This post originally contained references to material from Vulture.com, they were not permitted to publish. It has since been removed.
It’s Elul, the month in the Hebrew calendar that marks the time of apologies and forgiveness. And yet again, a man has decided it is time for us to forgive him.
Aziz Ansari was a major comic, a beloved cultural figure, and the decorated auteur behind his own Netflix show, “Master of None.” Then, in January, an article in the online magazine Babe reported the story of an anonymous woman who said she had a sexual encounter with Ansari that she felt constituted sexual misconduct. Ansari released a statement saying that their encounter was “by all indications was completely consensual,” and disappeared.
You can read the Babe article here — it’s a poorly reported piece on a story that is about as confusing and controversial as a #MeToo account ever gets. Ansari wasn’t exactly accused of a crime — his behavior seems to fall exactly on the line between assault and not-assault. It’s certainly complicated by the fact that the comedian has positioned himself throughout his career as a cool guy — a feminist — a man who could write a 265-page book on the right way to conduct heterosexual relationships.
And he’s ready to make his return. Ansari has been testing out new material since May, in New York, Pennsylvania and Wisconsin, Ryan Glasspiegel reported for Vulture. And in a sold-out performance for 700 people this weekend, Glasspiegel caught his new act.
Unfortunately, sometime after we published this article Glasspiegel’s article was mostly removed and we were asked to take down our report of it. Which is such a shame. It used to be here.
Oh, Aziz! We have no way of knowing if you are a coercive harasser or an innocent man whose career was destroyed by false charges. We don’t know if we should believe that you are the person you say you are or that you are the person your one-time sex-partner says you are. We don’t know if you are a perpetrator or a victim of in a hard moment in our culture’s reckoning with power.
But can’t we agree that if you’re coming back from a scandal, you wouldn’t start by announcing that you don’t read the news and then, possibly, having a dig about Jews and what they see in their food.

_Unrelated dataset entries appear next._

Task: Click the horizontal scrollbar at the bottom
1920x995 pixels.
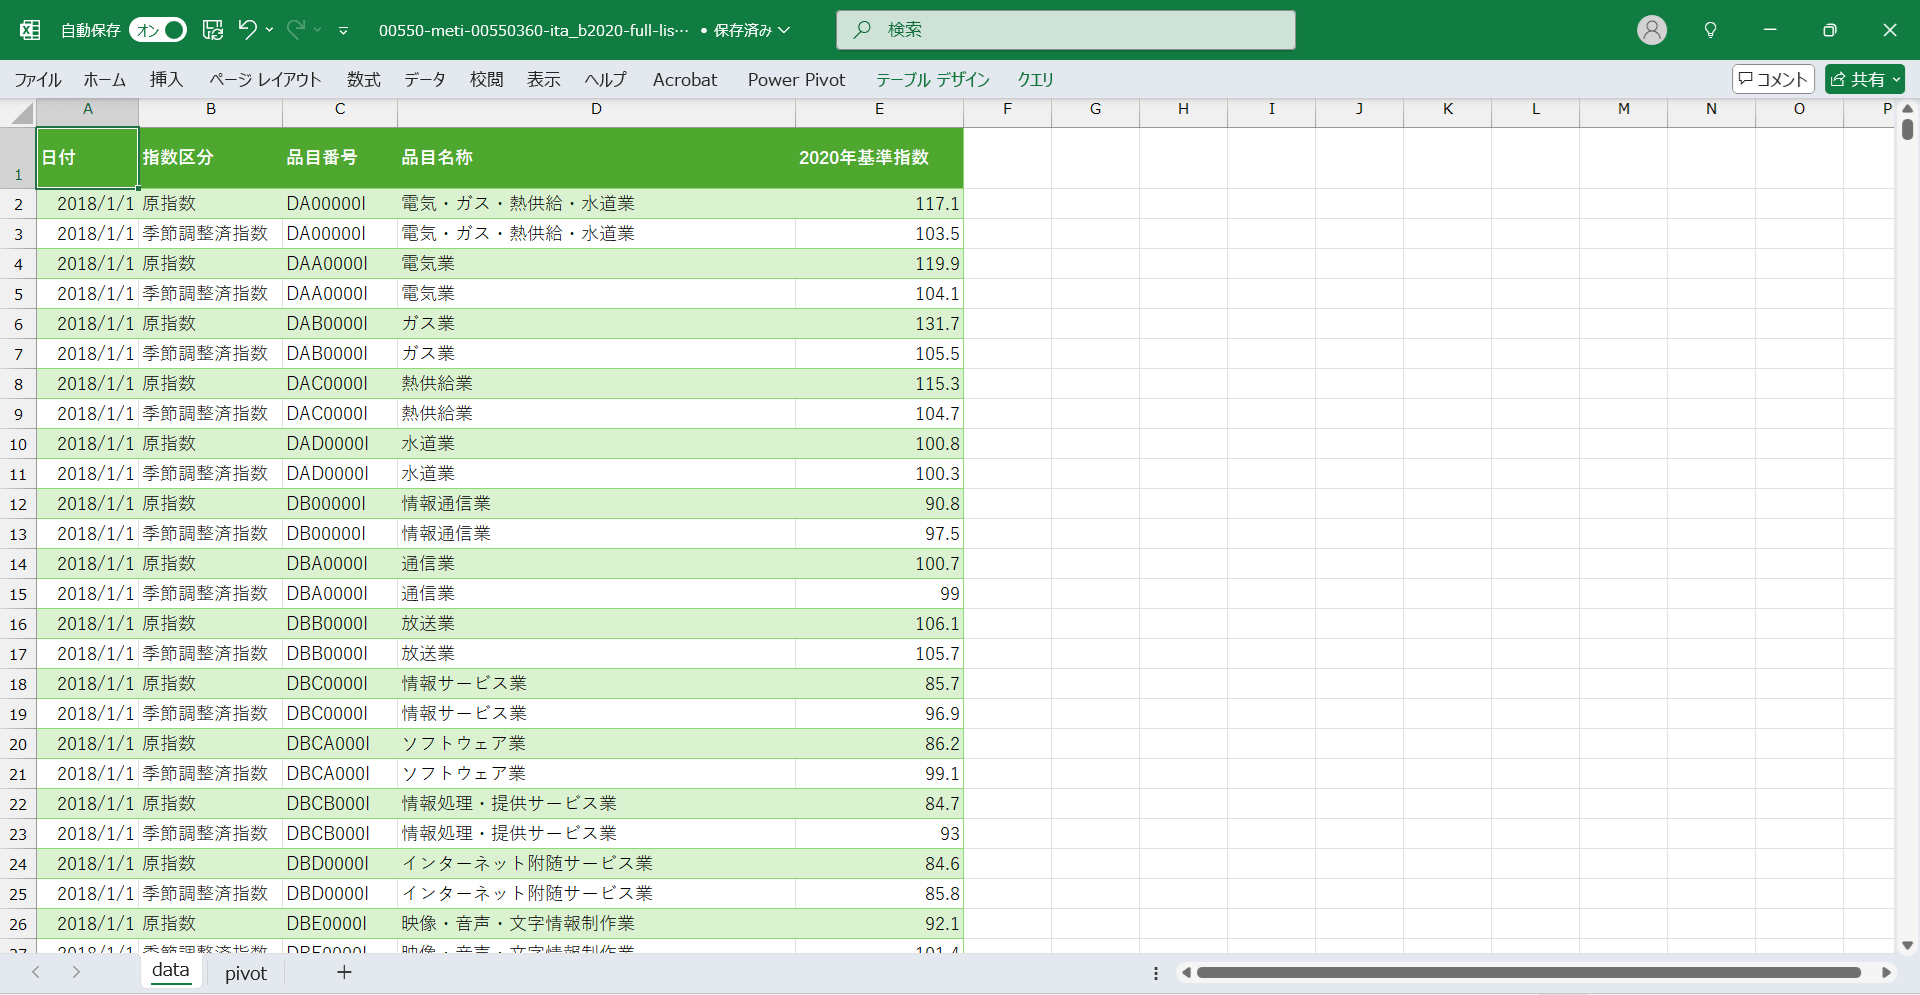Action: 1528,972
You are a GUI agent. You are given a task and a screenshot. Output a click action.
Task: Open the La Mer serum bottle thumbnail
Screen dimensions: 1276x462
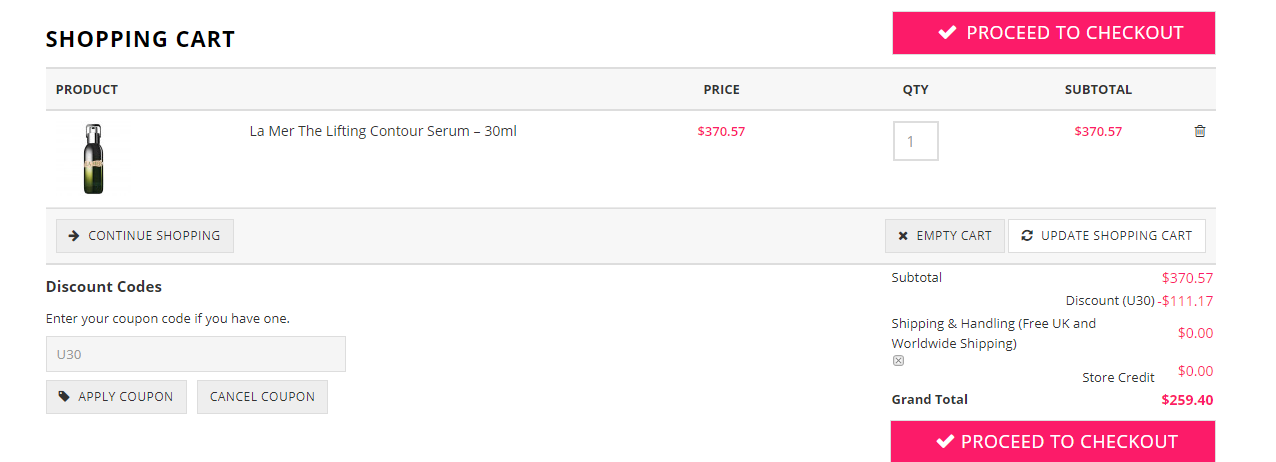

If you did make a joke like that, couldn’t we agree that this is no time to joke about Jews being oversensitive about fearing violence and danger?
Aziz Ansari’s comedy has always made sensitivity the butt of the joke. He’s a major figure for Indian American representation, but otherwise he likes to set up camp in the middle of the road, opposed to overly “woke” sensitivities.
Ansari would probably say that finding any swastika-sensitivity joke offensive would be oversensitive. But hopefully he won’t be too sensitive if he continues to fall from grace.